Provided data:

══════════

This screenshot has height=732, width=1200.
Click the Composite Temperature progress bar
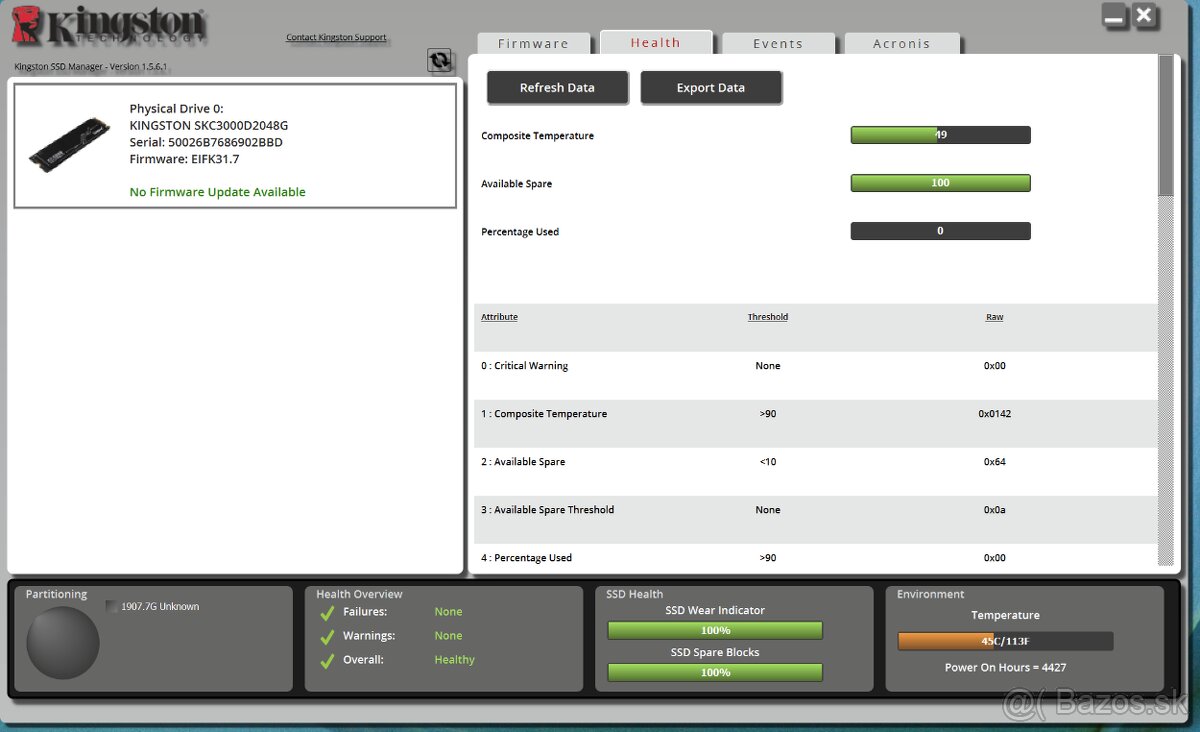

══════════

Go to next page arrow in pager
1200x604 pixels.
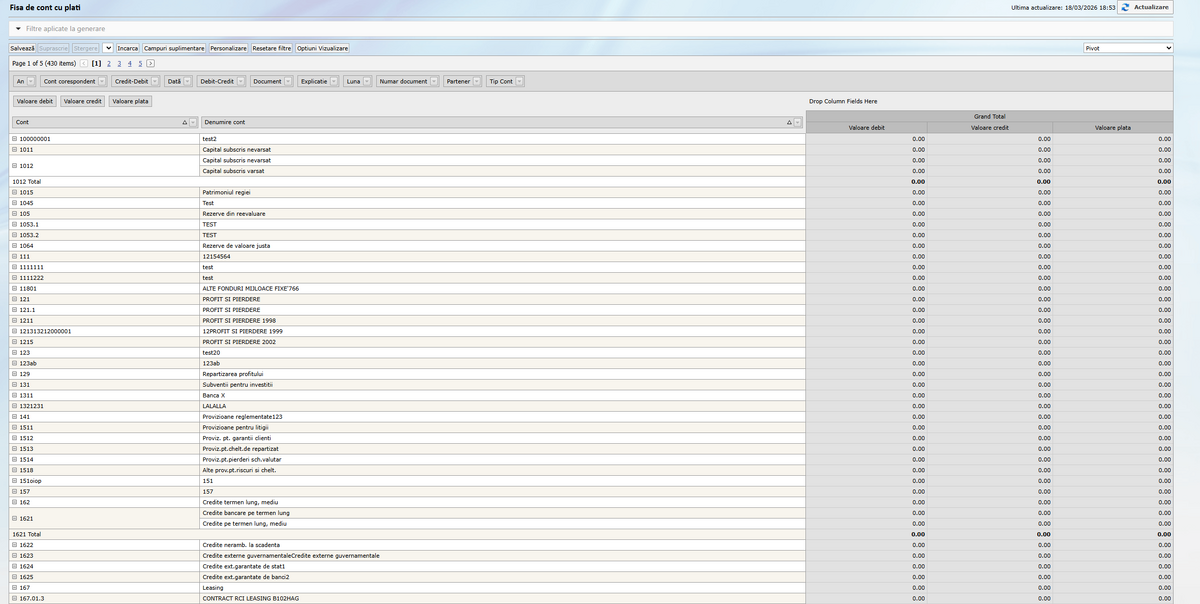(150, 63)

══════════

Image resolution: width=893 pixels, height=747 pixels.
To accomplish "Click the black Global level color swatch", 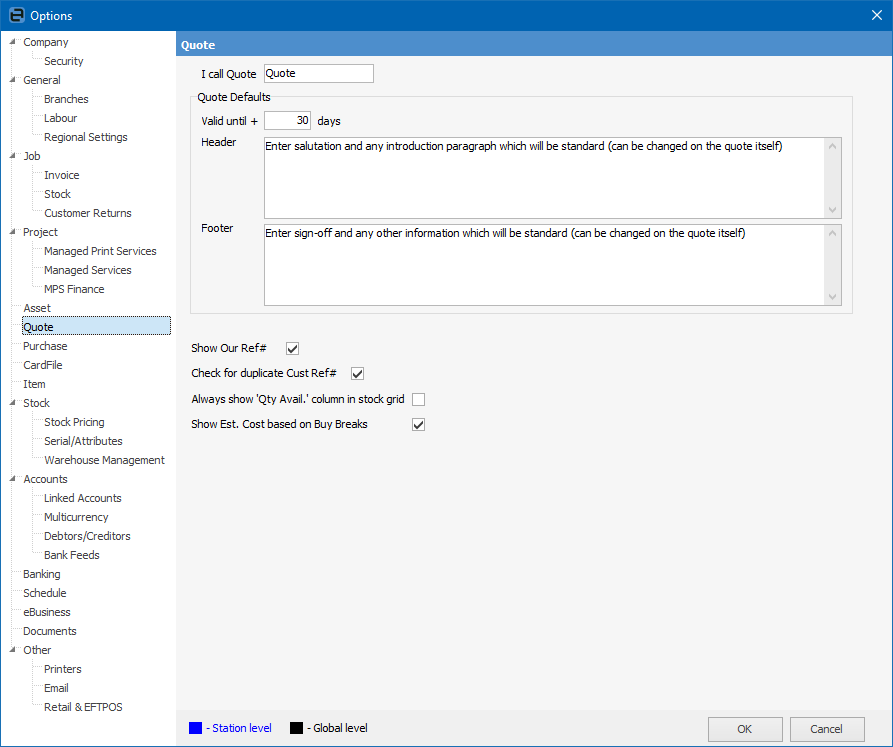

══════════

Task prompt:
Which lines of the data include "height"? Copy each of them.

Solution to this exercise:
This screenshot has height=732, width=1200.
Image resolution: width=893 pixels, height=747 pixels.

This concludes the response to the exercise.